The takeover frenzy in Europe’s telecoms industry has taken a fresh twist as the Mexican billionaire Carlos Slim has launched a €7.2bn (£6.2bn) bid to take full control of the Dutch telecoms group KPN.
The move by Mr Slim’s America Movil threatens to undermine its Spanish rival Telefonica, the owner of the mobile network O2, which made a takeover bid for KPN’s key German division, E-Plus, last month.
America Movil already owns 30 per cent of KPN and it is thought Mr Slim feels that Telefonica’s move undervalues E-Plus and thus the wider Dutch group.
His €2.4-per-share cash offer for the rest of KPN was at a premium of about 35 per cent over the average closing price of KPN’s shares for the past 30 days. KPN shares soared 16 per cent to €2.32, valuing the Dutch-listed company at €10.2bn.
Telefonica’s bid for KPN subsidiary E-Plus alone was worth €8.1bn. But some investors may think it is less attractive because it involves a mixture of cash and stock and is structured in a more complex way, with KPN set to retain a stake in the German division.
Will Draper, an analyst at Espirito Santo bank in London, said “there is a significant risk” that America Movil’s action will block Telefonica’s deal.
Mr Slim has topped the Forbes “Rich List” for the past four years and has an estimated $70bn (£45bn) fortune. But the magazine claimed he has dropped to second place behind Microsoft’s founder Bill Gates in recent months, because some of Mr Slim’s shareholdings have fallen in value.

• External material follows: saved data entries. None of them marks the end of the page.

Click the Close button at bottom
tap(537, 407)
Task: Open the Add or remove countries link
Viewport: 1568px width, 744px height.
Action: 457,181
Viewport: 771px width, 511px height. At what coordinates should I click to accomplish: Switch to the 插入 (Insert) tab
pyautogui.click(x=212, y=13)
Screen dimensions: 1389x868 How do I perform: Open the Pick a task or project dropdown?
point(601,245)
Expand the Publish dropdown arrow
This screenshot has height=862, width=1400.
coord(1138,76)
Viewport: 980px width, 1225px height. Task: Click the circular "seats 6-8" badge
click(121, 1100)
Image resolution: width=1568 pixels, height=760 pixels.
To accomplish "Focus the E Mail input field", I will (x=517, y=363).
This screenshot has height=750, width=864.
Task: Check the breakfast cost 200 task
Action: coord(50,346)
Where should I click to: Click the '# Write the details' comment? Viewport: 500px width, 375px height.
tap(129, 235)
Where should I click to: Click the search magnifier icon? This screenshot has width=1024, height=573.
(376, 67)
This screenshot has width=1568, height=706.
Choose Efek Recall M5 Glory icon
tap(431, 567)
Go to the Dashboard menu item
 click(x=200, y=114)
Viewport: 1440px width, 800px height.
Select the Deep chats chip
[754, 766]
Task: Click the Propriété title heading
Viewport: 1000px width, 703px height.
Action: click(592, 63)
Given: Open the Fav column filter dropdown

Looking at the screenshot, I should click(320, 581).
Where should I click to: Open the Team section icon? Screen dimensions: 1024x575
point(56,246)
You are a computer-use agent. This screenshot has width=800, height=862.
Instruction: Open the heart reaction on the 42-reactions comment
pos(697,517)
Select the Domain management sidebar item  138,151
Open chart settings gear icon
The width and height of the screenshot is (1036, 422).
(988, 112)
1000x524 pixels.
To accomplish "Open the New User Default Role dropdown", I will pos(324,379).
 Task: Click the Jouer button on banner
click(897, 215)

America Movil is sitting on a loss on its existing stake in KPN after paying €8 per share last May when it began building a stake.
His move to buy all of KPN has surprised some observers because such a big outlay could reduce his ability to do deals elsewhere and he has been keener on buying into emerging markets.
However, America Movil does have other interests in Europe, including a stake in Telekom Austria, and it recently took an estimated 10 per cent stake in the British music mobile app firm Shazam for $25m.
America Movil pointed out that KPN was “its first investment outside of the Americas” and it wanted to take full control now to increase its geographic spread and improve operations and efficiency.
Mr Slim’s company said it has already met KPN representatives and urged the Dutch firm’s supervisory and management boards to meet “as soon as possible”. KPN said it was considering America Movil’s offer and would look at all options.
The battle between America Movil and Telefonica over KPN is just part of a wave of consolidation across European telecoms. The American giant Liberty Global spent £15bn to buy the British broadband and pay-TV operator Virgin Media in February and Britain’s Vodafone paid £6.6bn for German broadband and pay-TV operator Kabel Deutschland in June.
All the big telecoms companies have been looking at consolidation because of the prolonged economic downturn and regulation pushing down on prices. Consumers are also increasingly turning to a single provider for all their mobile, home phone, broadband and pay-TV services, dubbed a triple play or quad play.
There was speculation in some quarters that Mr Slim may have intervened in the KPN deal in an effort to force Telefonica to sweeten its offer, according to “people close to the matter” who spoke to news agency Reuters.
When Vodafone first made its move for Kabel Deutschland in June, Liberty Global made a rival approach which failed, but it is thought Vodafone had to improve its offer.